» THE TASK: Gather every line of the data below that contains the string "screenshot" and copy each one out. Uppercase and lowercase count as different.

» RECORDS PROVIDED:
= = = =
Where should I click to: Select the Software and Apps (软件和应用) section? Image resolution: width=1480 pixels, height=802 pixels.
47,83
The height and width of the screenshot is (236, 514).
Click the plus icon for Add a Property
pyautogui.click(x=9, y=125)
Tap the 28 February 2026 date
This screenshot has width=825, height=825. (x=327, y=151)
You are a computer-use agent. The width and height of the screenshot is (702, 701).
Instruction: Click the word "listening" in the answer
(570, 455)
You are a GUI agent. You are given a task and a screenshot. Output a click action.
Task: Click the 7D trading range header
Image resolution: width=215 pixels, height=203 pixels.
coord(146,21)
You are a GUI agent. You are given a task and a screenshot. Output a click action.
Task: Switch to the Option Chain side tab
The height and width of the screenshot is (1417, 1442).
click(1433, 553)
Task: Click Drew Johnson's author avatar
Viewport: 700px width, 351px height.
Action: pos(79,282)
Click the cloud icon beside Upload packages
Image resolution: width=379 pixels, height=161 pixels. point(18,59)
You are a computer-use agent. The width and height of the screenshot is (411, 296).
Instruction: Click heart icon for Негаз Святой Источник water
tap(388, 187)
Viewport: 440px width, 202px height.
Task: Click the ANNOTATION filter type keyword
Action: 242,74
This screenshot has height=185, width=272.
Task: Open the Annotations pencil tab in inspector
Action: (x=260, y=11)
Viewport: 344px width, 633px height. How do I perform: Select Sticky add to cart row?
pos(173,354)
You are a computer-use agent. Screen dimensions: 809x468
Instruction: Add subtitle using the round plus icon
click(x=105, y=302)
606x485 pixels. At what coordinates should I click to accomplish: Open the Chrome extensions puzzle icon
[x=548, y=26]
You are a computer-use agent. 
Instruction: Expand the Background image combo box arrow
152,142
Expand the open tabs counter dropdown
= = = =
» EXERCISE RESULT:
The height and width of the screenshot is (236, 514).
This screenshot has width=825, height=825. (x=327, y=151)
You are a computer-use agent. The width and height of the screenshot is (702, 701).
You are a GUI agent. You are given a task and a screenshot. Output a click action.
You are a GUI agent. You are given a task and a screenshot. Output a click action.
The height and width of the screenshot is (1417, 1442).
You are a computer-use agent. The width and height of the screenshot is (411, 296).
This screenshot has height=185, width=272.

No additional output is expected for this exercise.